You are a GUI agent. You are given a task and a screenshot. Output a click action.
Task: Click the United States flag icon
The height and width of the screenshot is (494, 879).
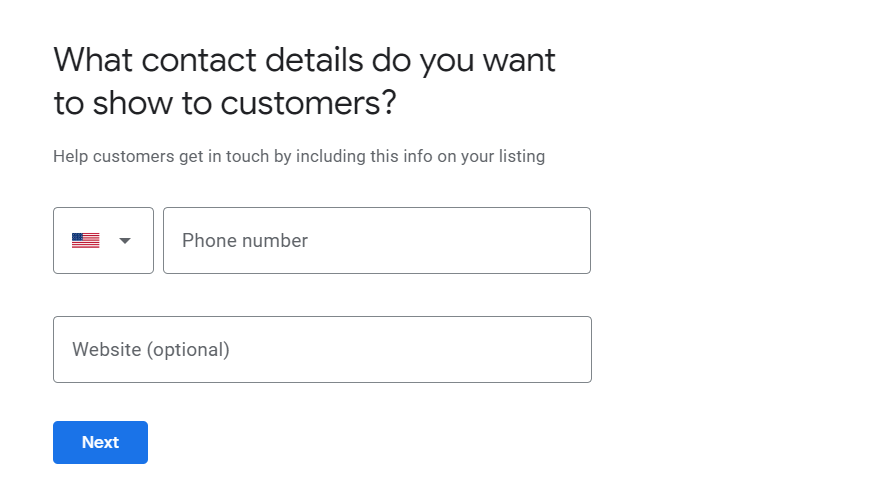(86, 240)
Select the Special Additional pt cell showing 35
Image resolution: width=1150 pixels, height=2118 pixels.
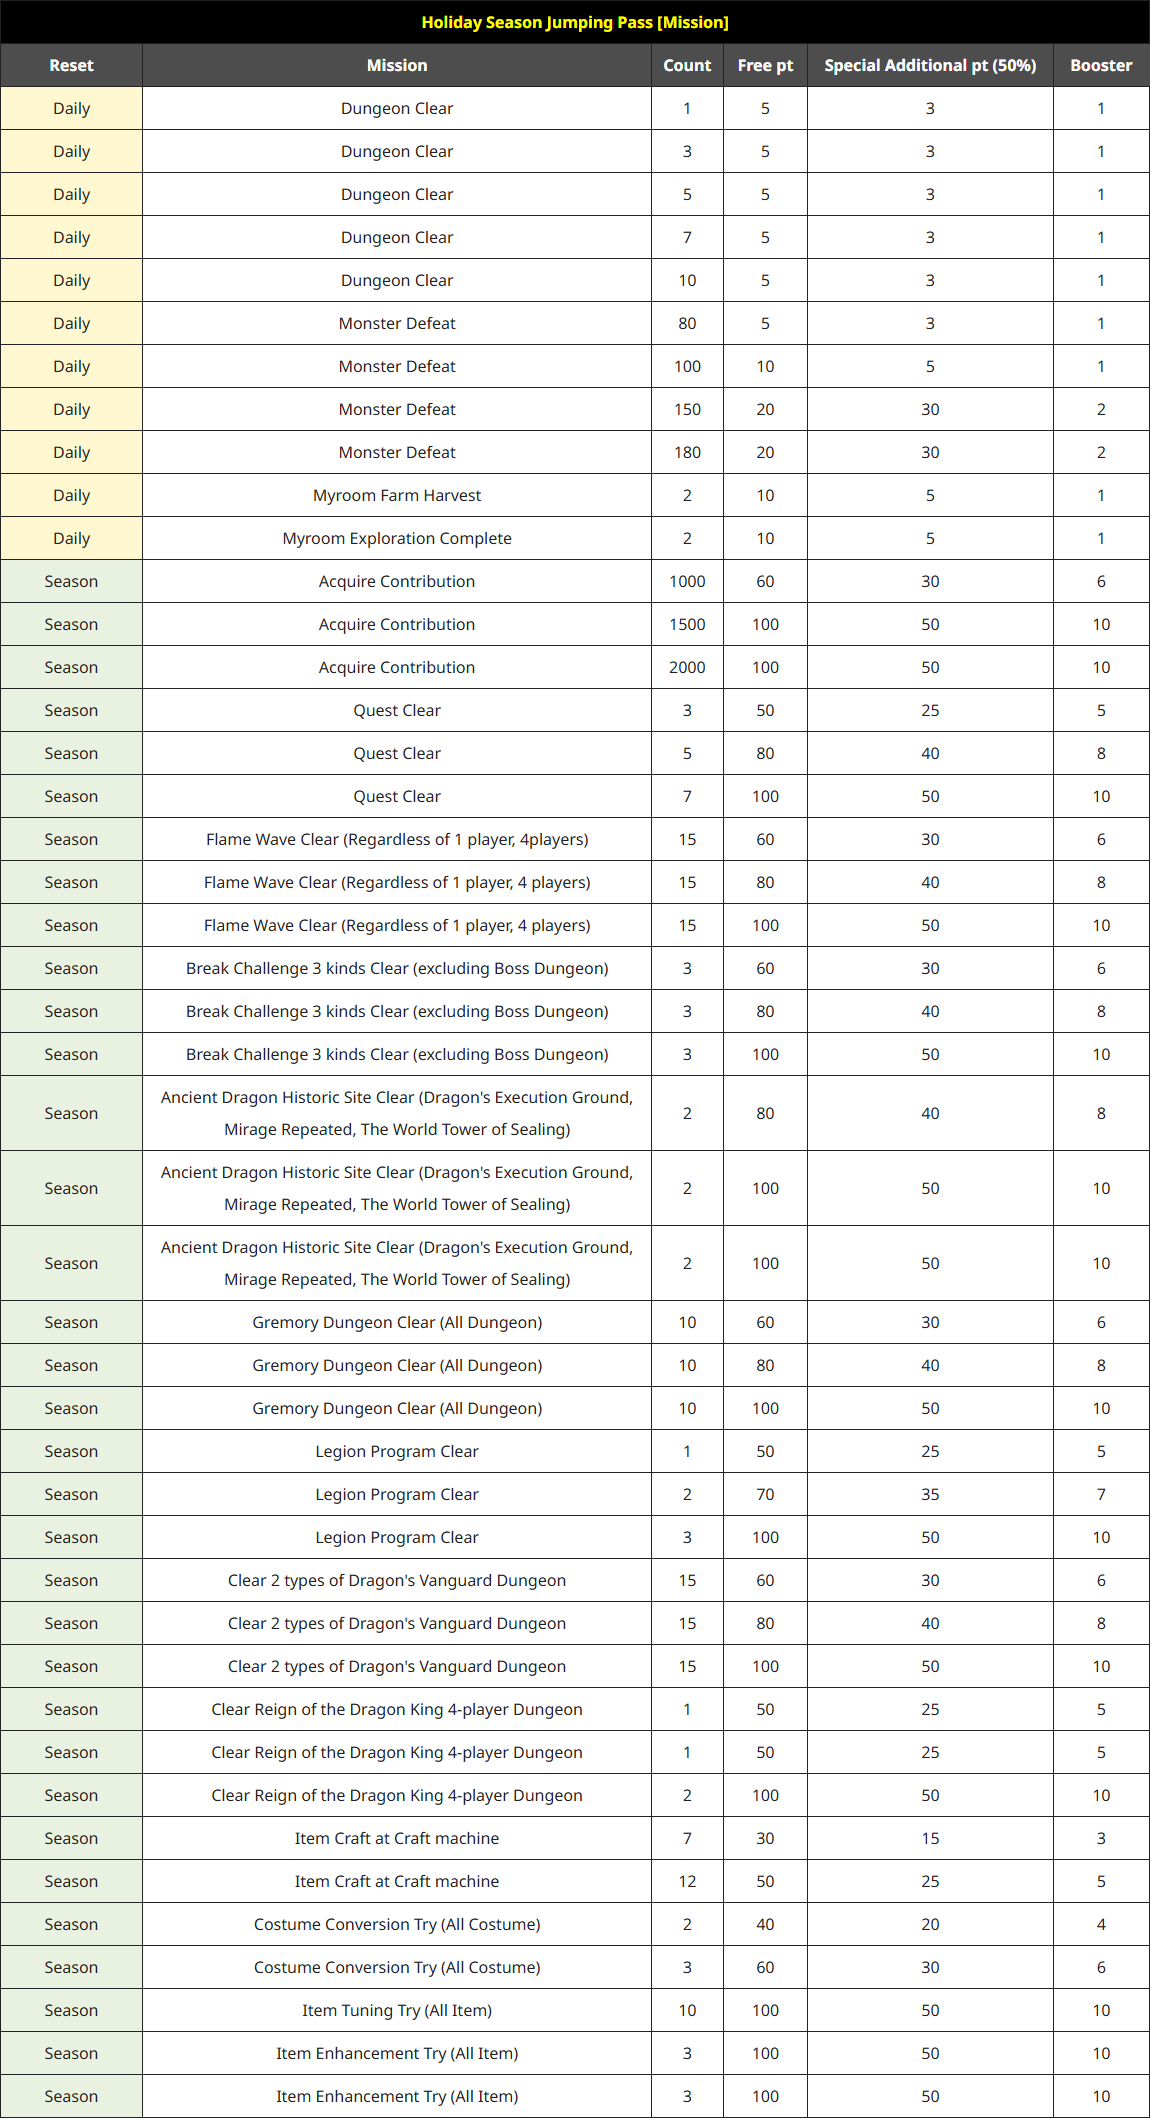(x=930, y=1494)
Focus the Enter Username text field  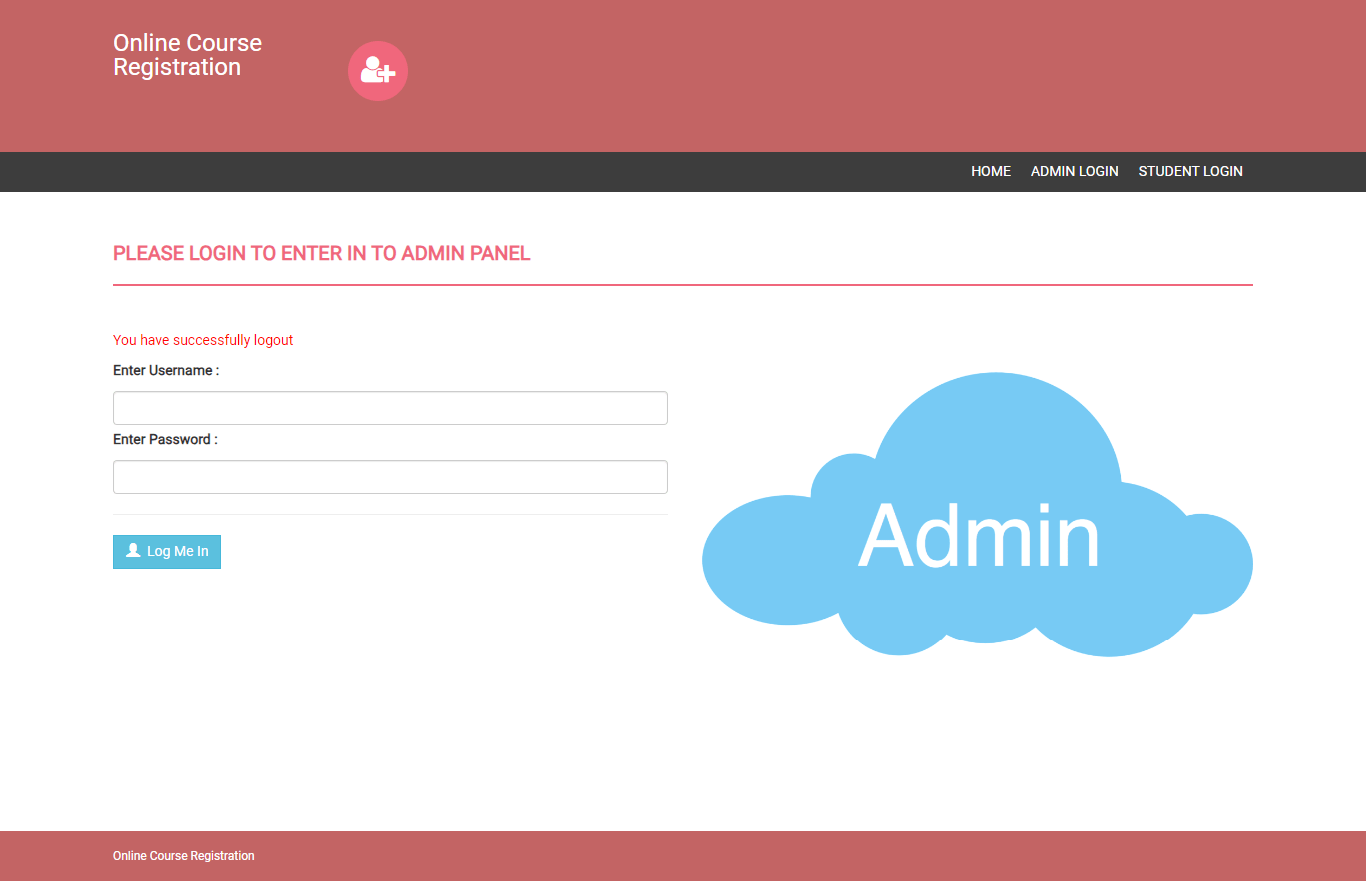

▶ [THE TASK]
The records above should be repeated exactly, with no pictures in the copy.

▶ [FINISHED EXERCISE]
You are a GUI agent. You are given a task and a screenshot. Output a click action.
Task: Click the United States flag icon
The height and width of the screenshot is (494, 879).
(86, 240)
Select the Special Additional pt cell showing 35
Image resolution: width=1150 pixels, height=2118 pixels.
(x=930, y=1494)
Focus the Enter Username text field  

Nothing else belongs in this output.